Trotz Konjunkturaufschwung keine Entspannung am NÖ Arbeitsmarkt

Dramatischer Anstieg der Frauenarbeitslosigkeit in Niederösterreich

Wien (AKNÖ) - Obwohl die bundesweite Arbeitslosigkeit im Juni mit 0,9 % eher moderat gestiegen ist, sehen die Zahlen für Niederösterreich Besorgnis erregender aus: Nach Bundesländern betrachtet ist Niederösterreich jenes Land, in dem die Arbeitslosenzahl im Vergleich zum Vorjahr am dritthöchsten gestiegen ist. AKNÖ-Präsident Staudinger fordert daher eine breit angelegte Bildungsoffensive.

33.002 Personen waren im Juni in Niederösterreich arbeitslos gemeldet. Dies entspricht einem Anstieg um 2,3 %, das sind 701 Frauen und 47 Männer mehr als im Vorjahr. Am stärksten von Arbeitslosigkeit betroffen ist die Gruppe der Personen im Haupterwerbsalter zwischen 25 und 49 Jahren, die auch den höchsten Anstieg bei den Arbeitslosenzahlen verzeichnet: In dieser Gruppe liegt die Steigerung bei 9,1 %.
Nach Geschlechtern betrachtet sind Frauen überproportional stark von diesem Anstieg betroffen: Die höhere Arbeitslosigkeit von Frauen im Alter zwischen Mitte Dreißig und Mitte Vierzig ist in Niederösterreich im Vergleich zum Vorjahr besonders augenscheinlich:
Bei Frauen zwischen 35 und 44 Jahren stieg die Zahl der Arbeitslosen um 14,3 %, bei Frauen im Alter von 40 bis 44 Jahren sogar um 21, 7 %.

Arbeitslosigkeit dauert 2,5 Wochen länger

Aber nicht nur die Zahl der Arbeitslosen, sondern auch die Dauer der Arbeitslosigkeit steigt: Im Vergleich zum Vorjahr hat sich die Vormerkdauer um 2,5 Wochen verlängert: Die vorgemerkte Arbeitslosigkeit dauert im Juni 2004 durchschnittlich 184 Tage - also länger als ein halbes Jahr.
AKNÖ-Arbeitsmarktexperte Adolf Buxbaum: "Auch die vermeintliche Entspannung am Arbeitsmarkt im Bereich der Jugend- und Altersarbeitslosigkeit ist vor allem statistischer Natur. Über die Teilnahme an JASG-Lehrgängen und Schulungen, die sich als arbeitsmarktpolitische Instrumente bewährt haben, sowie durch den Bezug von Pensionsvorschüssen erscheint die Situation am Arbeitsmarkt viel günstiger als sie tatsächlich ist!".

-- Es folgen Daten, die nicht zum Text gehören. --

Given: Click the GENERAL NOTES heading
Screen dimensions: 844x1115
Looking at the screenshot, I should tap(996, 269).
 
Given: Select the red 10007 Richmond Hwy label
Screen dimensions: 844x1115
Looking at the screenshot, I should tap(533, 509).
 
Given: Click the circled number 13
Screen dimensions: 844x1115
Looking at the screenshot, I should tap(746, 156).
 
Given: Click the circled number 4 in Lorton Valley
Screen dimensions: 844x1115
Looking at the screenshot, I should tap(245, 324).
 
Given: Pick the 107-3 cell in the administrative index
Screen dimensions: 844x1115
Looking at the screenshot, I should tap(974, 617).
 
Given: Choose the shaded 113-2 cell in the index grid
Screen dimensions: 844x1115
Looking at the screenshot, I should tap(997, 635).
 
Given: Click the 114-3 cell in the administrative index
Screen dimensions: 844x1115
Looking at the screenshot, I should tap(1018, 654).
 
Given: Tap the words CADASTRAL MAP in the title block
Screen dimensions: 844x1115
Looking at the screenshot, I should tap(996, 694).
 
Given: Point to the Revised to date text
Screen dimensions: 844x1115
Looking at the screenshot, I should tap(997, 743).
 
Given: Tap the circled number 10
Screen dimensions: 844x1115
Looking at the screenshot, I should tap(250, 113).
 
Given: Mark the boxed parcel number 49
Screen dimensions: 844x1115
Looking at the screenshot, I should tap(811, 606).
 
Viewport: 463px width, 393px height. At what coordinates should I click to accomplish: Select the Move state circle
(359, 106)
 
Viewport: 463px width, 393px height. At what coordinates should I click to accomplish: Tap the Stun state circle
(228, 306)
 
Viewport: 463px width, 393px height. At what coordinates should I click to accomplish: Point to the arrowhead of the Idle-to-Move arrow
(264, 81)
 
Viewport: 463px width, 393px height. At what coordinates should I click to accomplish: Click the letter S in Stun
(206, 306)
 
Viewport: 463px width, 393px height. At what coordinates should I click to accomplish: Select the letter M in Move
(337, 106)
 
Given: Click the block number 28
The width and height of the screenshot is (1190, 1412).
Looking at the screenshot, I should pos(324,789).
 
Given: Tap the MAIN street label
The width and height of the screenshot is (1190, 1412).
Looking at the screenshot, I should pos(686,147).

Schwerer Wiedereinstieg für NÖ Frauen

Als Hauptgrund für die hohe Frauenarbeitslosigkeit in Niederösterreich sieht Buxbaum unter anderem Schwierigkeiten beim Wiedereinstieg nach der Karenz und die allgemein stärker steigende Arbeitslosigkeit im Niedrigqualifikationssegment. Ausländische Frauen sind in diesem Zusammenhang besonders stark betroffen.
Josef Staudinger, Präsident der AKNÖ, fordert daher verstärkte Hilfe für Niederösterreicherinnen, die wieder ins Berufsleben einsteigen wollen: "Die Frauenerwerbsquote muss unbedingt gesteigert werden! Hier ist das Land aufgerufen, die bestmögliche Weiterqualifizierung von Frauen nach der Karenz zu ermöglichen! Gemeinsam mit dem Land Niederösterreich und den Sozialpartnern muss es gelingen, eine breit angelegte Bildungsoffensive in Gang zu bringen. Auch ein Umdenken der Bundesregierung im Bereich der Wirtschaftspolitik ist gefordert, denn nur über eine Stärkung der Massenkaufkraft und Investitionen zur Sicherung der Standortqualität kann ein nachhaltiges Wirtschaftswachstum erreicht werden."